- MATERIAL FOR THIS EXERCISE:
───

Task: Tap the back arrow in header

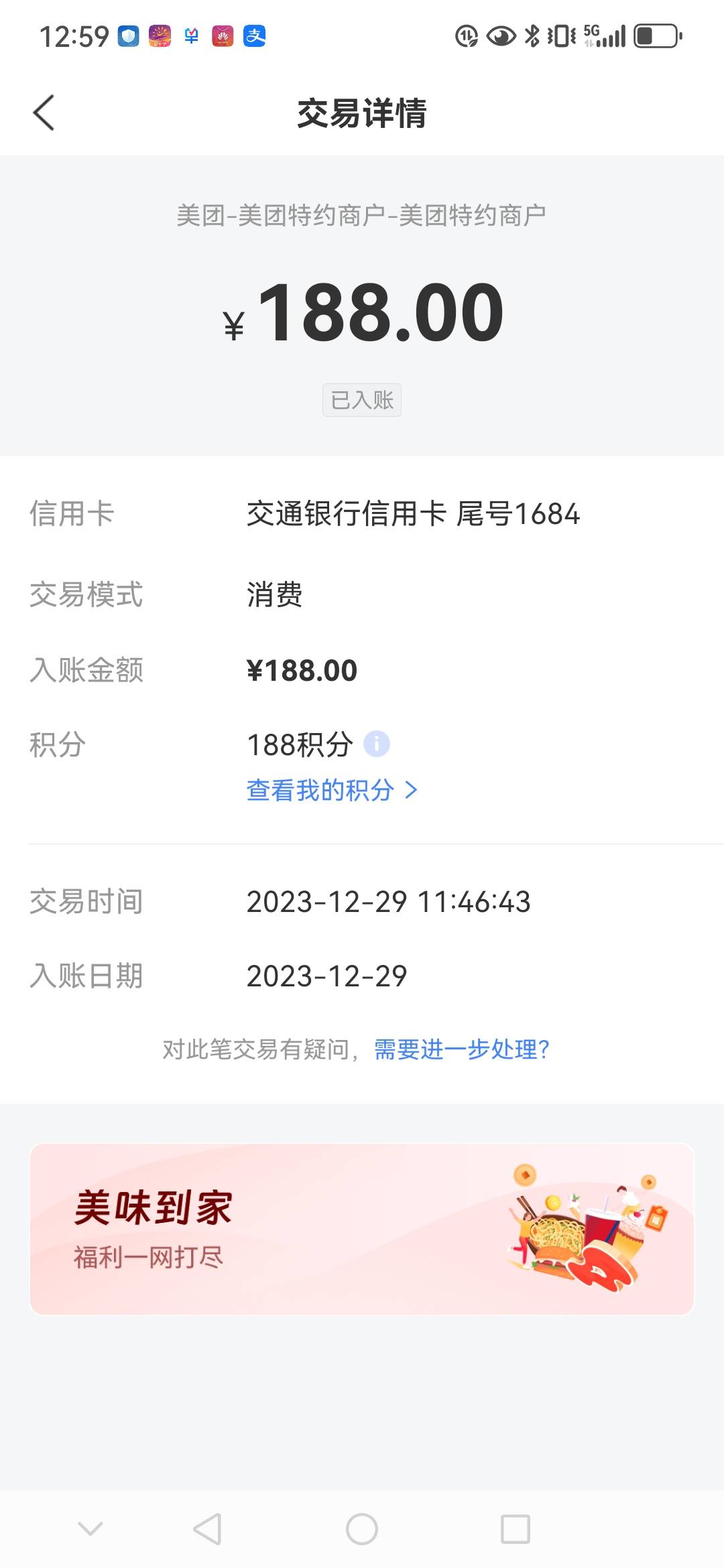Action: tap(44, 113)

───

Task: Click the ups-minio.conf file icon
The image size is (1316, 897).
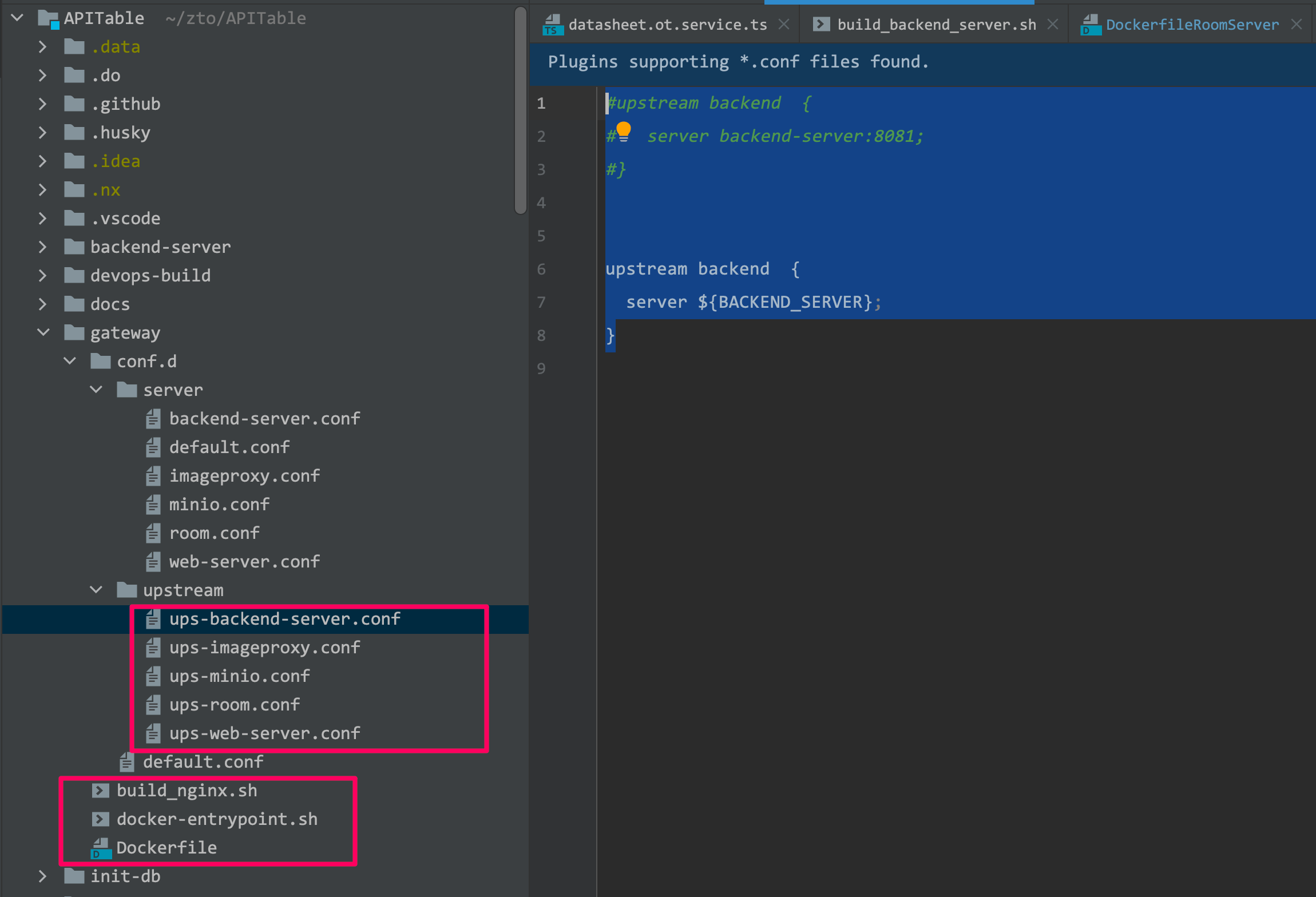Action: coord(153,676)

───

Please go through the listing above and copy out every line that contains the string "Task".

Task: Tap the back arrow in header
Task: Click the ups-minio.conf file icon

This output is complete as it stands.